Andrew Anglin
Daily Stormer
September 6, 2017
Atlanta, Georgia: The City of Minus 1000 fucks
After searching long and hard for a new domain, we landed in the A-T-L, motherfuckers.
I put out a call for a nation to give refuge to the site, and heard nothing.
Then, at 5 AM this morning, I picked up my cell and heard: “Yo dawg, is Kasim, and I ain’t no muffuggen nation, but I sure as fuck be a city.”
And I was like: “Wait – what?”
And then he was like: “This is Kasim Reed, bitch! I got yo ass!”
“Are you a basketball player?”
“Bitch I’m the muffuggin Mayor of A-Town, and we be botta swoop in and getcho ass, because I be done past fed-up with these creepy-ass yids.”
Kasim Reed, Mayor of Atlanta
“So you’re saying…”
“Yes, motherfucker!
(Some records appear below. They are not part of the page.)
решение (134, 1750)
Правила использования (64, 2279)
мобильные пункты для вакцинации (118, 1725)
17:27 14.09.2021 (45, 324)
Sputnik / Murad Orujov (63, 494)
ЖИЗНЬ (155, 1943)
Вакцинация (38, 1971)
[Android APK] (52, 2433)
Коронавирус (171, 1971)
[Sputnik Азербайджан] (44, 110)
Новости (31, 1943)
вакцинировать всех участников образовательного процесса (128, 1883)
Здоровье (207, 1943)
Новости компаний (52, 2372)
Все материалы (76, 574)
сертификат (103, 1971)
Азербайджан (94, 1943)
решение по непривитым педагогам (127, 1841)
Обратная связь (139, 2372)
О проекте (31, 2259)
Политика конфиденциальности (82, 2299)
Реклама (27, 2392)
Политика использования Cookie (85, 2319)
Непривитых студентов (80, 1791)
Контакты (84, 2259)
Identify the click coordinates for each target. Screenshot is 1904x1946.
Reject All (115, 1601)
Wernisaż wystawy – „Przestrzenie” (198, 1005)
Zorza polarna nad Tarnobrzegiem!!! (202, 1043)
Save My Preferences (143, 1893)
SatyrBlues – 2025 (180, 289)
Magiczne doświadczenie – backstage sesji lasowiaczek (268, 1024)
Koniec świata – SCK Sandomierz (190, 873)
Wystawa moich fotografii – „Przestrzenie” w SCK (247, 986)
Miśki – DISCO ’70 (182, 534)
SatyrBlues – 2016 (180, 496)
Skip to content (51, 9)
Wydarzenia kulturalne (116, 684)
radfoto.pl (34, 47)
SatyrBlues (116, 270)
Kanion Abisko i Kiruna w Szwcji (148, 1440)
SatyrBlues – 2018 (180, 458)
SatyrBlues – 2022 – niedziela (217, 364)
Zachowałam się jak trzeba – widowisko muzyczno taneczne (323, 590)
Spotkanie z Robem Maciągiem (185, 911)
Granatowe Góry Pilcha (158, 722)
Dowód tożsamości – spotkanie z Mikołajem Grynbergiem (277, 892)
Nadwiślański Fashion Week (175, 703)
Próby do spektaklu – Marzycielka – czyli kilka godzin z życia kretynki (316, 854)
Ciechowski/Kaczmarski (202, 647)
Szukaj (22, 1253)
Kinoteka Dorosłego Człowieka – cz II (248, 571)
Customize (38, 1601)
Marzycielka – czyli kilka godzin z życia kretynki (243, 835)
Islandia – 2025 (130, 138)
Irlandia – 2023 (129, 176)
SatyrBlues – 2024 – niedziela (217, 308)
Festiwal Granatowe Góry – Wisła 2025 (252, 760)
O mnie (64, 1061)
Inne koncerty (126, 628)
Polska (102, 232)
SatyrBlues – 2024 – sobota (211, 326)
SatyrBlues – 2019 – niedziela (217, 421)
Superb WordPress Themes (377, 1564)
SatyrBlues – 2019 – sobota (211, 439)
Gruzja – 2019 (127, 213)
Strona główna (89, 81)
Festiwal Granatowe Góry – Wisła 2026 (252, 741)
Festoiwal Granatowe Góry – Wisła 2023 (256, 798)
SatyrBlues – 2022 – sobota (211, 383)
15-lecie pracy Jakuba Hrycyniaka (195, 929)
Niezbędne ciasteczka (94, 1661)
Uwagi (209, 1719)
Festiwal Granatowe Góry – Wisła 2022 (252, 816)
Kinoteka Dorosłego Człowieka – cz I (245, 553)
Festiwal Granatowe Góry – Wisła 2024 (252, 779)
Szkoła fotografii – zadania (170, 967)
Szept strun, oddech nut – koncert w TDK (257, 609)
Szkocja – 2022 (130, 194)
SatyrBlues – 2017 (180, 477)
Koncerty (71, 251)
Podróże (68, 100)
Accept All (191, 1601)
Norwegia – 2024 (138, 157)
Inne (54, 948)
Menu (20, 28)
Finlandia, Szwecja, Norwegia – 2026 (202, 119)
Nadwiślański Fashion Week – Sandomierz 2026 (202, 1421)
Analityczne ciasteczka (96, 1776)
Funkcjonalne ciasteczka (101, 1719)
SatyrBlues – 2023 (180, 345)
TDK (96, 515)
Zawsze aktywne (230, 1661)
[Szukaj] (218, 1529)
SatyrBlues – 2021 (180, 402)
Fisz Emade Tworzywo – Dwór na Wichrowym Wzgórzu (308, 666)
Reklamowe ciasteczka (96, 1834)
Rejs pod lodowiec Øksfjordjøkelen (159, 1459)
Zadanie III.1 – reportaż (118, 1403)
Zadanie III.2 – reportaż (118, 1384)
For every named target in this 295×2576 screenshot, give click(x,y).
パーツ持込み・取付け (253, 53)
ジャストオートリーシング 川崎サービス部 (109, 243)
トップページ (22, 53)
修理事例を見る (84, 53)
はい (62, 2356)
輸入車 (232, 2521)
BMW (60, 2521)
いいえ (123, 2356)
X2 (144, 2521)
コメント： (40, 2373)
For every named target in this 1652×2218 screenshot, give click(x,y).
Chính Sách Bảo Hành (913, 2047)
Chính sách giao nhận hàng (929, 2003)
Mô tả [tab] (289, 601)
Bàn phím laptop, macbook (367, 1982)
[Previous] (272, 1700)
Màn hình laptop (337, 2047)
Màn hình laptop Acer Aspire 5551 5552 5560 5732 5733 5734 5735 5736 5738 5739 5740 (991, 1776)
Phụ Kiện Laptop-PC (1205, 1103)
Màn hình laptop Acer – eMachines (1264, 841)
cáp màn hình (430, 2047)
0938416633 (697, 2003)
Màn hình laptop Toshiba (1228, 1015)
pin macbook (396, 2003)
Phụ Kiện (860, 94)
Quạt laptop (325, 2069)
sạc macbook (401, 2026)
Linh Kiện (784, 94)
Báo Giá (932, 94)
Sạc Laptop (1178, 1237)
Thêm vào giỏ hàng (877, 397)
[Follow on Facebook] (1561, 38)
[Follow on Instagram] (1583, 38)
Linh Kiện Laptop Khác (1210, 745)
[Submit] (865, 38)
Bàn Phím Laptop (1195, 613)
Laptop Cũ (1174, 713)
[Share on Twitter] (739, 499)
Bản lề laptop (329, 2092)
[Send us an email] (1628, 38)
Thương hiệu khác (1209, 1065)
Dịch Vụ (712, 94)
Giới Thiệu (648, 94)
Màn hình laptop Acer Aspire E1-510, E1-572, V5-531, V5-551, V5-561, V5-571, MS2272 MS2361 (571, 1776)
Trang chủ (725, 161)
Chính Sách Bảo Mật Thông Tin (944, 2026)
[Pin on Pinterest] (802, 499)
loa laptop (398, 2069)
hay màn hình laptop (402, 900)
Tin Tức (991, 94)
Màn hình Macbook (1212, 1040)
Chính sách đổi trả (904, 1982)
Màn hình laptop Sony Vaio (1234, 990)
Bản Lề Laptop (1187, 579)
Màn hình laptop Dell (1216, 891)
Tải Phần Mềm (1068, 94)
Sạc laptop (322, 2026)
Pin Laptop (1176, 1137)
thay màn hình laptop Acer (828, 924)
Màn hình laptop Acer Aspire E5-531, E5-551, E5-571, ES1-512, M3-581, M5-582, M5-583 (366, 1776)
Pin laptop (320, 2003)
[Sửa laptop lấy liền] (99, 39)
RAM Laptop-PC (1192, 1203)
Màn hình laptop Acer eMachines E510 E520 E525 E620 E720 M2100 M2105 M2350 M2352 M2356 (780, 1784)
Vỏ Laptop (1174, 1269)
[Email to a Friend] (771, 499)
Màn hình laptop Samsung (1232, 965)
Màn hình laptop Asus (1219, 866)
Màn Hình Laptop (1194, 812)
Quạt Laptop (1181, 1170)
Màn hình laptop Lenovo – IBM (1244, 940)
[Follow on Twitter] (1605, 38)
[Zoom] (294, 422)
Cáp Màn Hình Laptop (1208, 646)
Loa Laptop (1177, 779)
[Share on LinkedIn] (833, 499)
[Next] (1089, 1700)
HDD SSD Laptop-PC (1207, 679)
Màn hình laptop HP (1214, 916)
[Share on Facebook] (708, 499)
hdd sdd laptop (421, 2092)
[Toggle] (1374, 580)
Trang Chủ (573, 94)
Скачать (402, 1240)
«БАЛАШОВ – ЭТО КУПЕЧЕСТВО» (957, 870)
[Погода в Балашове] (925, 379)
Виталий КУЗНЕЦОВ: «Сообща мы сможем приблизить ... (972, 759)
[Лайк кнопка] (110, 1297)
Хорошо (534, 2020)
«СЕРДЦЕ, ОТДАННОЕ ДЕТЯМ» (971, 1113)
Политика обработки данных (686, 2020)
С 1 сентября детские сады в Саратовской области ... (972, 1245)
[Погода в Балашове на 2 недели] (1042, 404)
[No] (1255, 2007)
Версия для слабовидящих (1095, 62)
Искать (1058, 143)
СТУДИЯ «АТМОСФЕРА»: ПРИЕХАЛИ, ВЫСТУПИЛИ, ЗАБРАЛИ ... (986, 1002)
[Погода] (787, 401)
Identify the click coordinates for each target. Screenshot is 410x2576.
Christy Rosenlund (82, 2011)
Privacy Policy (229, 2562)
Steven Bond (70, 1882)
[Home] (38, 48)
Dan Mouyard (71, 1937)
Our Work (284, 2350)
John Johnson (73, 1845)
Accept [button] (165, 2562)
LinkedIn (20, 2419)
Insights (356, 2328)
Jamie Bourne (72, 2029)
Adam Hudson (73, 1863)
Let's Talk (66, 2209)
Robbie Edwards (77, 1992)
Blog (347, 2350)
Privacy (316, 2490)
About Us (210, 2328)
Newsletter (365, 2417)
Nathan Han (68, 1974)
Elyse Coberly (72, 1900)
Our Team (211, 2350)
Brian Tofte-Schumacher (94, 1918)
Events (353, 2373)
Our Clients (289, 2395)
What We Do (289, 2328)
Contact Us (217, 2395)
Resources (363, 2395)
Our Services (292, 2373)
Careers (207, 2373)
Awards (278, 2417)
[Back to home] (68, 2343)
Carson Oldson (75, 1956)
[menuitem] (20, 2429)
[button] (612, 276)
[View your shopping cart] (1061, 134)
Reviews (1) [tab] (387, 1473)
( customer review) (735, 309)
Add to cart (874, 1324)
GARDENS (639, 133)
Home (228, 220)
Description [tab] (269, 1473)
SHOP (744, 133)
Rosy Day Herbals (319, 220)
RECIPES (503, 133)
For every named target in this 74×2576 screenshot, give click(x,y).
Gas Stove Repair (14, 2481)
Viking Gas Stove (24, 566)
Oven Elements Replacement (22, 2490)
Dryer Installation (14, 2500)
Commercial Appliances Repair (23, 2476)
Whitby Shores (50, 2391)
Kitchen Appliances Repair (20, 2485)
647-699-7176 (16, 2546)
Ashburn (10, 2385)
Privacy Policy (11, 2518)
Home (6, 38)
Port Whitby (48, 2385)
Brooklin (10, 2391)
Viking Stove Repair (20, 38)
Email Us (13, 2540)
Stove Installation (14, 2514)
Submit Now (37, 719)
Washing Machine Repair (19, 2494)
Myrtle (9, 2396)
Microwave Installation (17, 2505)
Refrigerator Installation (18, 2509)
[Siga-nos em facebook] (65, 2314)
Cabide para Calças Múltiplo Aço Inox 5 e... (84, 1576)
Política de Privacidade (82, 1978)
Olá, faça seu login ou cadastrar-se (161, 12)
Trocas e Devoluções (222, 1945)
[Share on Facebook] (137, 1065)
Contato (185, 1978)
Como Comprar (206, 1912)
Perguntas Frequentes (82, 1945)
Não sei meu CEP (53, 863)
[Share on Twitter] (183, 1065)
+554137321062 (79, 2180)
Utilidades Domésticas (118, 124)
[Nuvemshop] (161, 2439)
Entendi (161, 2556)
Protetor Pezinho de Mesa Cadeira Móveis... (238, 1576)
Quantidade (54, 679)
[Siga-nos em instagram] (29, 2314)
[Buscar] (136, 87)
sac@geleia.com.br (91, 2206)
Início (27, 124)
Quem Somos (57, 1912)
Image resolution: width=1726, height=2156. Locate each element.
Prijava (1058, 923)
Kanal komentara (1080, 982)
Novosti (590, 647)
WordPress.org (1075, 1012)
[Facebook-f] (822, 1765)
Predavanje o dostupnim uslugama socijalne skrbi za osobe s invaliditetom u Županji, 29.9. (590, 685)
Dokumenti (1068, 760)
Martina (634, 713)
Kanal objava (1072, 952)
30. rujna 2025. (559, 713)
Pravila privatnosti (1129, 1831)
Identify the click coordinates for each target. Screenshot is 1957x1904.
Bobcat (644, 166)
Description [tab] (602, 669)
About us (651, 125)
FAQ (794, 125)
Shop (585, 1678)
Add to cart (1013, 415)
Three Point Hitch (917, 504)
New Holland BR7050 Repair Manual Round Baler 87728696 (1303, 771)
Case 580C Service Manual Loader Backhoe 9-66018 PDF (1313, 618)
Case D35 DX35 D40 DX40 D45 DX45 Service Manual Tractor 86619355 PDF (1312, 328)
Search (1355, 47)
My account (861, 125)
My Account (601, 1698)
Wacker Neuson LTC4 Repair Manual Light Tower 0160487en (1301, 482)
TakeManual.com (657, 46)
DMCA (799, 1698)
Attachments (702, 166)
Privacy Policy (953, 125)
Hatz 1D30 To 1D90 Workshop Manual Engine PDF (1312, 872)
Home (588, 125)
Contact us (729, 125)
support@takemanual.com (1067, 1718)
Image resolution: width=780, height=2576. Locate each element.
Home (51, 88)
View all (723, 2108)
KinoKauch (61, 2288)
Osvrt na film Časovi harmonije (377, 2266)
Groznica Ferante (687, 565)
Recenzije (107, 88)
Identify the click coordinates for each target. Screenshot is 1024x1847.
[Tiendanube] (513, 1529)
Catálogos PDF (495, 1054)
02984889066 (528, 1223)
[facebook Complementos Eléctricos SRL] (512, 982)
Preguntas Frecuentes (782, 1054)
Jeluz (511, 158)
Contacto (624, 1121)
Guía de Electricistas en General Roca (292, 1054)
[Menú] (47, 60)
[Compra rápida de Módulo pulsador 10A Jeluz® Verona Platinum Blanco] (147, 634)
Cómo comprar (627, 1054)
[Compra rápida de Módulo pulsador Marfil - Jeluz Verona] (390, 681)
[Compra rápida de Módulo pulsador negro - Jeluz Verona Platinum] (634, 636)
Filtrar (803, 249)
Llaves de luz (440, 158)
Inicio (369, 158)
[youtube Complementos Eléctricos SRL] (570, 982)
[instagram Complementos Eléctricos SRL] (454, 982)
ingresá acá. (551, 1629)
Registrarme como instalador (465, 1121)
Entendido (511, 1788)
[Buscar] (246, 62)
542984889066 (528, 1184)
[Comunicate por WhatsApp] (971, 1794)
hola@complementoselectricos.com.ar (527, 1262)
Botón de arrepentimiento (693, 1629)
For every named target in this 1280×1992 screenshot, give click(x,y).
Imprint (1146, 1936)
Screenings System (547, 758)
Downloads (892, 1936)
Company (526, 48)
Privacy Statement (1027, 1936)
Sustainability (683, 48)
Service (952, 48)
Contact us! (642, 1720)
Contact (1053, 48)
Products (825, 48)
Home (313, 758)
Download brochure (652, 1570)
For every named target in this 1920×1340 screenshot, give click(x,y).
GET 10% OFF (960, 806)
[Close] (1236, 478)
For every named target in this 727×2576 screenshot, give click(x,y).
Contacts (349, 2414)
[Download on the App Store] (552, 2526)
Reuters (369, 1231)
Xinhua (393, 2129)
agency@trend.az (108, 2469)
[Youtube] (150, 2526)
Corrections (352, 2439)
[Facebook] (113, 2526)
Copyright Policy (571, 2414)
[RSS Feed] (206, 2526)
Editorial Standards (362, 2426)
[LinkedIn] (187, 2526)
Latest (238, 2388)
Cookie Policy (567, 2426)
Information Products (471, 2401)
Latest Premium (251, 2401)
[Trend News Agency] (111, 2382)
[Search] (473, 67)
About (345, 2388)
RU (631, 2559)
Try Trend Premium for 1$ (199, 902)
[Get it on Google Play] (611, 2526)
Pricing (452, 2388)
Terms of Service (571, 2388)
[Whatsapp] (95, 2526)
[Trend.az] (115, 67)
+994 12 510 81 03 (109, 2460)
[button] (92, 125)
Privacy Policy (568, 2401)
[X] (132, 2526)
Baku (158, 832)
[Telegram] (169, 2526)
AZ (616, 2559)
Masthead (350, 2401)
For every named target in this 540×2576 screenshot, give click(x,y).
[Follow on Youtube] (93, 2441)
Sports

Daily Stomper is comin to the A-T-L! Get yo ass to the Skyline Lounge at 1 AM tonight, and we’re gonna party down like a motherfucker! All party favors provided by the City of Atlanta! You read me, my man?”
“Oh I read ya just fine.”
“Motherfucka I’m talkin about cocaine! C-O-A-I-N. We got green like you ain’t never seen, we got pills, we got hoes with basketball titties – we gots all kindsa motherfucken shit out here in A-Town! We bringin back the Stomper and it’s fuckin party time in the A-T-L! Fuck dem hook-nose faggots! And fuck the Google. I got a cousin used ta contract doin heating and cooling at dey ATL office, he got all kinds of fucked over. Some chinky bitch say he grab her titties, bitch ain’t even had not titties ta grab. Gnomesane? I say fuck all these bitches, we botta throw down! We gonna fuck they shit up! A-Town, motherfucka – you don’t mess with it! Yo hol up I got a bitch on the line, you talk to my main man here.”
He then passed the phone to a white man who said, “Mr. Anglin? Yes, my name is Jerry Thomas, Mr. Reed’s assistant. Not sure if you got all that or not, but the Mayor of Atlanta is offering to register your website under the .at TLD, which his office has full authority over. We can’t guarantee that the domain will hold, given that you are clearly under pressure from the federal government, but Mr. Reed wants to do what he can to help you out. He doesn’t read much news, but he has a deep-rooted hatred for Jews, due to various experiences with landlords and record producers.”
“Okay,” I said. “Do I really need to come get high with him at the Skyline Lounge in order to seal the deal?”
“No sir. In fact, I would advise against it. Mr. Reed’s late night business meetings at the Skyline Lounge often get quite rowdy. It’s a very… urban environment, which may make you uncomfortable. I would also assume you don’t have much of a desire to fly to Atlanta tonight in order to do schedule 1 drugs with the Mayor.”
I then heard the Mayor yelling in the background, “dat boy gotta drop dat verse,” and Jerry said: “Oh, while you can definitely skip the drug party tonight, the Mayor has asked that you sing a song with his friend ‘Gucci Mane.’ I’m not sure how familiar you are with urban music, but -”
“-Oh I know Gucci,” I interrupted. “And yeah, I’m totally down to drop a verse on his next mixtape.”
“Very well then. Send me the A records, and we’ll get your domain up this afternoon.”
Gucci Mane, Atlanta’s favorite son. That Electronic Arts tattoo stands for “East Atlanta.”
And that was that.
The domain was secured.
And we are back on the real internet.